Text:
══════

By Nyesha Stone
The word vegan doesn’t sit well with many people. Chef Rain Truth has been vegan for almost 32 years and started her first catering business 21 years ago. Chef Truth never really liked meat growing up, so transitioning to a vegan lifestyle was a breeze for her.
She even remembers the last time she ate meat. Her mother had given her a piece of chicken, and when Chef Truth took the meat off the bone she saw purple blood. She then felt her wrist and felt a bone, and not knowing it was a chicken bone that she was eating, she thought she was eating another human. From that point on she never ate another piece of meat.
Even her three children, ages 19, 15 and 18 months, are vegan just like their mother. Her oldest two children are amazing cooks, according to her. Chef Truth taught them everything they know, and they still surprise her on how well they can make a dish.
Chef Truth’s older child is away at college, while her second child is at home helping her with her business “The Cultured Vegan.”
Her business has been around for ten years and it’s only expanding.
“I wanted to create dishes that were healthy, but familiar,” said Chef Truth.
Knowing that the word vegan can be considered a “bad” word to some, Chef Truth likes to make her dishes with fresh vegetables, herbs and spices that people are used to. Instead of using fatty animal based products, she creates her own recipes.
With her professional training at Cooking and Hospitality Institute of Chicago, now known as Le Cordon Bleu College of Culinary Arts in Chicago, Chef Truth has no issue creating her own dishes. She received her culinary arts degree in 2005, and while there she was taught recipe development.
In 2015, Chef Truth’s mother was diagnosed with stage four cancer. Her mother was able to beat the cancer by changing her diet. Chef Truth knew at that moment that she had to spread her knowledge with as many people as she could because maybe she could save another life.
“I need to get out here and help my people,” Truth said.
Being an African-American woman, Chef Truth knows the black community is at a high risk of getting cancer or diabetes because of their diets. She wants to convince her people, and other cultures, to try the vegan life because “it’s not as hard as you think.”
People who are against veganism or don’t know much about it, don’t realize that they eat vegan items more than they know. Water, bananas, plain Oreos and apples are all vegan food items.
Chef Truth has been traveling since 2006 and that’s shown in her work. She makes African, Asian, Caribbean, Indian, Italian, Latin American, soups, Southern/Cajun, and raw dishes.
She’s noticed other cultures, such as Ethiopia, has more vegan friendly dishes than America, but not everyone has the money to experience other cultures, so she decided to bring the food to the people. To her, everyone deserves a healthy life, which is why she became a vegan chef.
“You can live a happy, healthy life without animal products,” said Chef Truth.

══════

Extracted data:
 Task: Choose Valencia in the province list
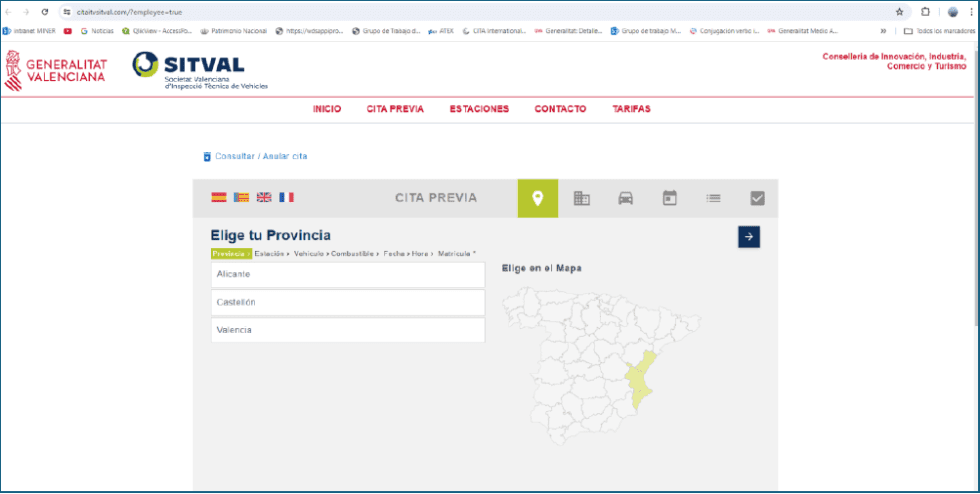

══════

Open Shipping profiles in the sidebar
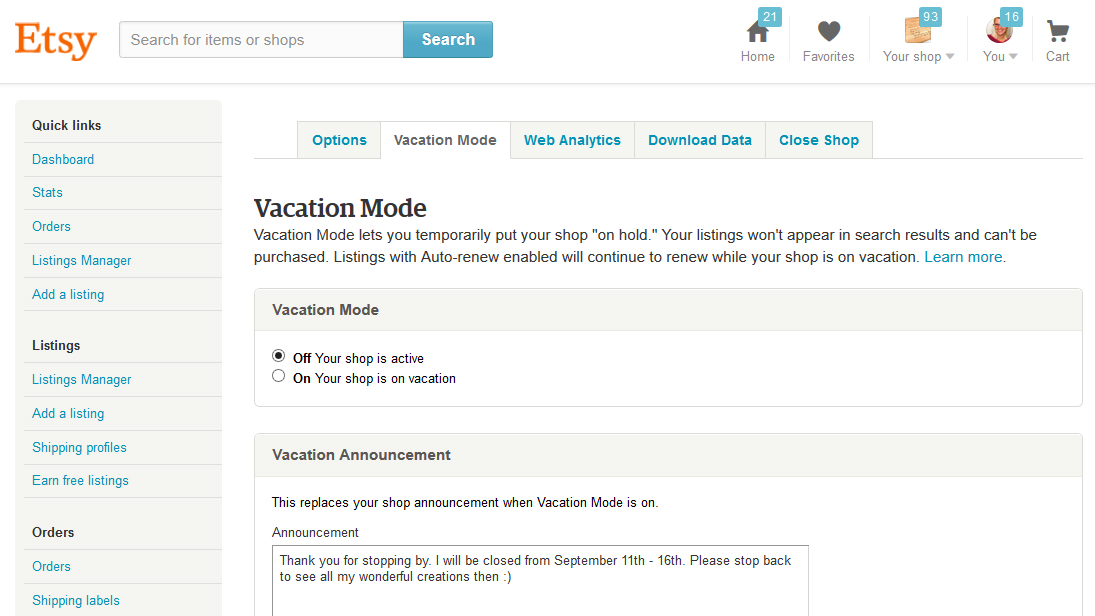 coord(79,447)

══════

Questions to answer:
1. Summarize the profile of Chef Rain Truth in two sentences.
2. Reproduce the passage of the profile starting at "Knowing that the" and ending at "taught recipe development.".

Solutions to the exercise:
1. Chef Rain Truth, vegan for almost 32 years and trained in culinary arts in Chicago, runs a business called "The Cultured Vegan" and creates her own recipes for dishes that are healthy but familiar. After her mother beat stage four cancer by changing her diet, she set out to share her knowledge and convince the black community and other cultures to try the vegan life.

2.
Knowing that the word vegan can be considered a “bad” word to some, Chef Truth likes to make her dishes with fresh vegetables, herbs and spices that people are used to. Instead of using fatty animal based products, she creates her own recipes.
With her professional training at Cooking and Hospitality Institute of Chicago, now known as Le Cordon Bleu College of Culinary Arts in Chicago, Chef Truth has no issue creating her own dishes. She received her culinary arts degree in 2005, and while there she was taught recipe development.